I actually got to No. 1 for the week though I know that someone will knock me off the champion league probably even before I finish writing this post. Not that it matters, but it did get me thinking…

I first of all used to think it was just luck when ever I had a winning streak, but when I lost one game tonight, I replayed and read through the goal which was always indicated at the top, I sometimes don’t bother to check though. Now that I knew the goal of the game I kept that in focus and did not allow some juicy little wins knock me off course, and viola it led to victory!

I finally began to see at a deeper level the reason why Maria Montessori insisted on focus, concentration and repetition as some of the basic objectives of the early years activities in the Montessori environment.

Some may wonder how on earth I could connect Candy Crush with Montessori!

But here is the thing, when you play the game if you do not know the main/crucial objective and concentrate mainly on reaching that goal, there are many distractions that look so important but will lead you quickly along the road to losing!

The skills needed to achieve this are also the basic life skills such as focus, concentration, critical thinking, all the skill sets you need in the 21st century. These are skills that we concentrate on in the early years in our Montessori classrooms.

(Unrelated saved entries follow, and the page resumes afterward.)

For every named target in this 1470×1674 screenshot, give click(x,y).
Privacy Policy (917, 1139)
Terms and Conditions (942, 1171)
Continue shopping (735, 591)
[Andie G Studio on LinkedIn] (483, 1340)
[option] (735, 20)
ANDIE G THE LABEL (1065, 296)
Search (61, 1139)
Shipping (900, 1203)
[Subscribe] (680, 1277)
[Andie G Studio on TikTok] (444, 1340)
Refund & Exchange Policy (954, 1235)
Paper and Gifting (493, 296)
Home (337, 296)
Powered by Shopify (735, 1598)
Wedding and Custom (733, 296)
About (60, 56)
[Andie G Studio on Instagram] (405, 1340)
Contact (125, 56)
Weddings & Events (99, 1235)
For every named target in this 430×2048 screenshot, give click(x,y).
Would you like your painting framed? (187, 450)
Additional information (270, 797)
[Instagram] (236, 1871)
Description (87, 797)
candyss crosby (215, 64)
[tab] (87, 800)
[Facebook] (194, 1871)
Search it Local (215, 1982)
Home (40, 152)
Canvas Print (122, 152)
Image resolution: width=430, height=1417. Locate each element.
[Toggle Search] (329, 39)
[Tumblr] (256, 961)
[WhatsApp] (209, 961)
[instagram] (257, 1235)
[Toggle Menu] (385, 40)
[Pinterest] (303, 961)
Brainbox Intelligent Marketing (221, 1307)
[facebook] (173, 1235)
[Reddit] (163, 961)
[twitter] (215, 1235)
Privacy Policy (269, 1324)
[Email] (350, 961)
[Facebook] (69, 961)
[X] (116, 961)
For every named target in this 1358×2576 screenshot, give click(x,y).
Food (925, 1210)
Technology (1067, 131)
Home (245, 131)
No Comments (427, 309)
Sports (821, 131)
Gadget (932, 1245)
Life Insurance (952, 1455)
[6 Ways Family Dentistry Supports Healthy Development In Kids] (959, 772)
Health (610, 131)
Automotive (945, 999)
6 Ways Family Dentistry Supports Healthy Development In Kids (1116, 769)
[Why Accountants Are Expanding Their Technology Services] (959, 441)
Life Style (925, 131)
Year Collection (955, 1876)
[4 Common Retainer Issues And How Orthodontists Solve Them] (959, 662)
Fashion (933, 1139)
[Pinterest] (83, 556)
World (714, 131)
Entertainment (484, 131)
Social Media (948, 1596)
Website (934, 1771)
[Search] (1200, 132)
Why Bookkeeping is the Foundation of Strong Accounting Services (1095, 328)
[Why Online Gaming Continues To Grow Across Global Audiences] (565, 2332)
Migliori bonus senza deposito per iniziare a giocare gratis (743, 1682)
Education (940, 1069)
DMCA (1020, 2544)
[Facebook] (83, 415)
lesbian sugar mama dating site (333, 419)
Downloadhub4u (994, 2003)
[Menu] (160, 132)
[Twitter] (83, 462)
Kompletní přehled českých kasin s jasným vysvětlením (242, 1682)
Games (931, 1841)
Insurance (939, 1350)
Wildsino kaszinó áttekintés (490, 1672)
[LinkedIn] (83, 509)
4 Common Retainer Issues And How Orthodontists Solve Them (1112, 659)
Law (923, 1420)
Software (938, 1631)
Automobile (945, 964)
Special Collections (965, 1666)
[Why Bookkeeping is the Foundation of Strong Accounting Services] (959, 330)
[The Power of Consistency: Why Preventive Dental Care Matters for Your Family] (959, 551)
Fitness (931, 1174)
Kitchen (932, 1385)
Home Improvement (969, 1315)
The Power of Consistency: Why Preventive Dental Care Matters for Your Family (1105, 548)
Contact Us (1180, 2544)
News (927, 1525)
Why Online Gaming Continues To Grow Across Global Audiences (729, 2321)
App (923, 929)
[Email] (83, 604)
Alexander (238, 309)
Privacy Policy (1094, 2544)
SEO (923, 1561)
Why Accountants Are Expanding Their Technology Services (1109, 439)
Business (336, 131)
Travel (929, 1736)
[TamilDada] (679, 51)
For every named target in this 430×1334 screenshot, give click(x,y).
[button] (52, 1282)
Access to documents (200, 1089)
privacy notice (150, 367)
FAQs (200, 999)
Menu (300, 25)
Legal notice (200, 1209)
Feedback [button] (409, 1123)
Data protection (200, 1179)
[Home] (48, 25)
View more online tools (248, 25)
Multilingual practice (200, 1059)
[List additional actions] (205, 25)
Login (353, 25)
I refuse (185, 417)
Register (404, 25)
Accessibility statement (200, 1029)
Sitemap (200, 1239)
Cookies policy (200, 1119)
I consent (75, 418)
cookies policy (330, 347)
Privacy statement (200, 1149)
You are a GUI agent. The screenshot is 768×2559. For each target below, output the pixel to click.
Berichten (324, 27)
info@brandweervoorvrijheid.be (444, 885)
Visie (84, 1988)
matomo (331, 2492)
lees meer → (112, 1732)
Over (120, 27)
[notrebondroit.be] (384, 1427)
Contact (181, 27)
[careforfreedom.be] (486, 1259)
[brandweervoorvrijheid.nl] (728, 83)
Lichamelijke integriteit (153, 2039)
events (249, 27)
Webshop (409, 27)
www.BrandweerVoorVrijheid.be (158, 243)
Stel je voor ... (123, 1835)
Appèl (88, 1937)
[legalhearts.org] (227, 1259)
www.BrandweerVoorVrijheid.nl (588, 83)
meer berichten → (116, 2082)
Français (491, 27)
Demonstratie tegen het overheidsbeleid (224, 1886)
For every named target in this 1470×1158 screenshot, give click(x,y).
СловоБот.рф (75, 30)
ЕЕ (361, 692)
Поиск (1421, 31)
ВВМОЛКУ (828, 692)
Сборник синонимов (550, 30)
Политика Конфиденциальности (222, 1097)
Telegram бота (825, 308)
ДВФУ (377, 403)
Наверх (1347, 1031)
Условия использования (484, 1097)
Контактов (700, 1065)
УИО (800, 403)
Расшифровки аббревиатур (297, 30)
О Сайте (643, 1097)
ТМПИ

In the face of cramming numbers, the multiplication tables, spellings, and can I include States and capitals we may sometimes ignore important tools the children need to help them navigate the world and become successful winners.

If you are not a Montessori school, you may consider including a bit of Practical Life and Sensorial Education into your curriculum, or at least encourage your parents to engage with their children with these activities. These may include sweeping, dusting, setting the table, helping with folding clothes, looking after themselves, sorting, picking stones from beans, smelling flowers, tasting different food and discussing the tastes etc. There are hundreds of activities that can be adapted to meet the needs of the child.

The goal is to help them focus and concentrate. As they absorb information their brains make connections. As the achieve and reach specific simple goals of beginning and then completing activities their capacity to put things into beginning, middle and ending grows.

Order is established in the mind of the child and ultimately intelligence blossoms. This is where critical thinking is birthed.

So stay the course, if you do not want to go down this route at least play games with the children, they enjoy them and especially the primary school aged child appreciates the rules, questions them and them becomes the rule maker! It is a process. They will become great minds if you just let them.

My easy solution for this age group is to make sure they learn how to play chess. I wish I did when I was a child. They need to be forward thinkers, think out of the box, figure out what to do next. These are life skills.

Let’s get to it and make out children great winners as we nurture them to become their very best selves.